|Paper title||Distance to trees estimation on landscape photos using semantic segmentation and skyline variations|
|Form of presentation||Poster|
The human eye can approximately estimate the distance to objects that are relatively closer or further away on landscape photos. Advances in image analysis such as semantic or instance segmentation allow computers to identify objects on photos or videos in near real time. This capacity is also revolutionizing in-situ data collection for Earth Observation – potentially turning already existing geo-tagged photos into sources of in-situ data. The automatic estimation of the distance between the point of observation and the identified objects is the first step toward their localization. Moreover, approximate distance estimation can be used to determine fundamental landscape properties including openness. In this respect, a landscape is open if it is not surrounded by nearby objects which occlude the view.
In this work, we show how variations in the skyline on landscape photos can be used to approximate the distance to trees on the horizon. This is done by detecting the objects forming the skyline and analysing the skyline signal itself. The skyline is defined as the boundary between sky and non-sky (ground objects) of an image. The skyline signal is the height (y coordinate in the image) of the skyline expressed as a function of the image horizontal coordinate (x component).
In this study, we use 150 landscape photos collected during the 2018 Land Use/Cover Area frame Survey (LUCAS) campaign. In a first step, the landscape photos are semantically segmented with DeepLab-V3, trained with the Common Object in Context (COCO) dataset to provide pixel-level classification of the objects forming the image. In a second step, a Conditional Random Fields (CRF) algorithm was applied to increase the details of the segmentation and to extract the skyline signal. The CRF algorithm improves the skyline resolution increasing, on average, the skyline length by a factor of two. This is an important result, which provides improved performance when estimating tree distances. For each photo, the skyline is described by the skyline signal, ysky[x], and by the associated object classes, ck[x]. In particular, objects forming the skyline are identified and associated to different classes. Signal ck[x] returns the class to which pixel (x, ysky[n]) belongs. Different objects, such as trees, houses and buildings, have different geometrical properties and need to be analyzed separately. For this reason, object classification is a crucial step in the methodology developed in this work.

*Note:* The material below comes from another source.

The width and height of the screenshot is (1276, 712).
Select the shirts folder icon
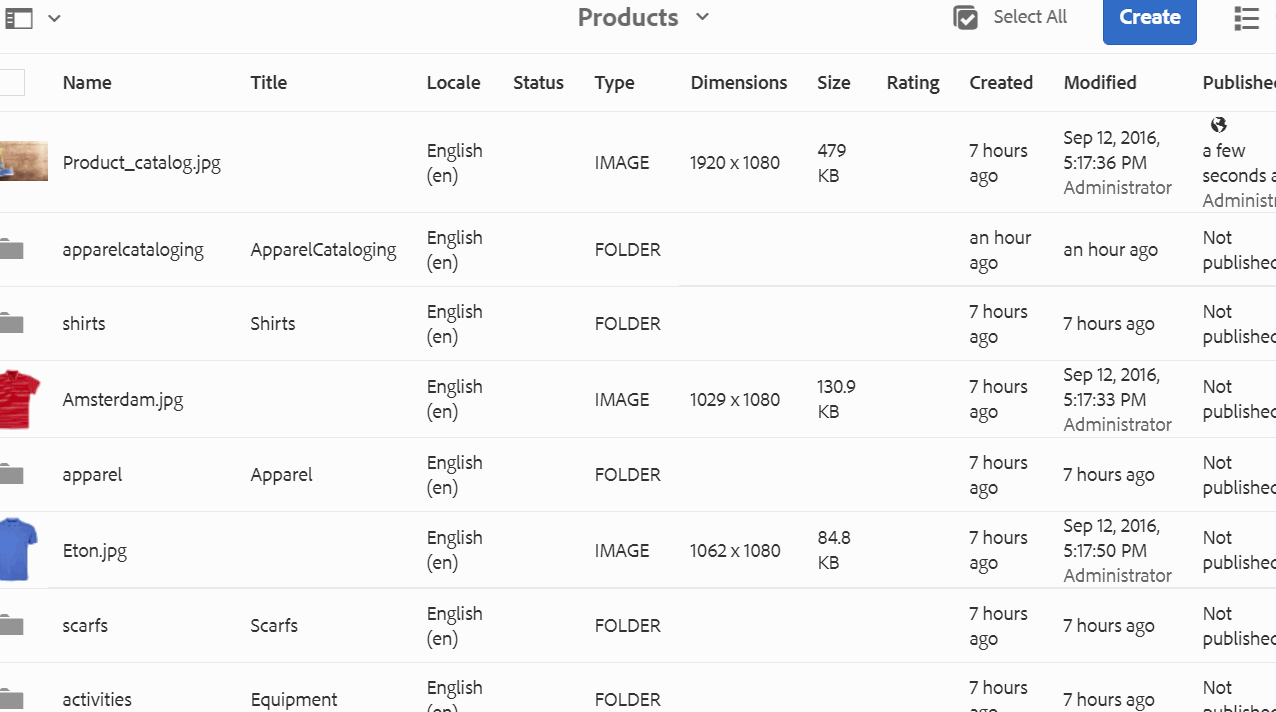[12, 324]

The main idea developed and exploited in this work is that distant objects show lower variations in the corresponding skyline signal. For instance, a close tree is characterized by an irregular profile which is rich of details. When a tree forms the skyline, the corresponding skyline signal is affected by significant and fast variations. As the distance between the point of observation and the tree increases, details are lost and the skyline signal becomes smoother with less details and variations. This principle has been developed by considering different metrics to quantify signal variations and investigating potential relationships between object distance and variation metrics.
Variation metrics have been computed considering first order differences of the skyline signals. First order differences, which correspond to a numerical derivative, remove offsets in the skyline signal and operates as a high-pass filter which enhances high frequency signal variations. After computing first order differences, three metrics were evaluated: the normalized segment length, the sample variance, and the absolute deviation. Each metric has been computed considering skyline segments belonging to the same object class, as identified by the signal ck[x]. In addition, the effect of windowing has been considered. Windowing has been used to limit the length of the segment used for the metric computation and has been introduced to mitigate the effect of different objects belonging to the same class. Consider, for instance, the case where a line of trees is present in the skyline. This line of trees can be slanted, and trees could be at different distances. Since all the trees belong to the same object class, the corresponding skyline segment will be used for the metric computation. With windowing, only a portion of the skyline segment is used, reducing the impact of objects at different distances.
The variation metrics have been evaluated against 475 reference distances carefully measured on orthophotos for the objects belonging to the ‘trees’, ‘houses’, ‘other plants’ and ‘other buildings’ classes. As hypothesized, due do their fractal shape, the metrics based on skyline variations scale with distance for the tree and other plants classes but they do not show a clear relationship for the buildings and houses classes which are characterized by flat skyline profiles. Linear regression has been performed between the different metrics and the reference distances expressed in a logarithmic scale. For trees, the best performing windowed metric achieved an R2 of 0.47. This implies that 47% of the changes observed in the variation metrics is explained though a linear relationship with the log of distances. The metric performs from a couple of meters to over 1000 meters, effectively determining the distance order of magnitude. This is an encouraging result, which shows the potential of skyline variation metrics for the estimation of the distance between trees and observation points.
The distance metrics analyzed in this work can be useful to quantify the evolution and perceptions of landscape openness, to guide simultaneous object location on oblique (e.g. street level) and ortho-imagery, and to gather in-situ data for Earth Observation.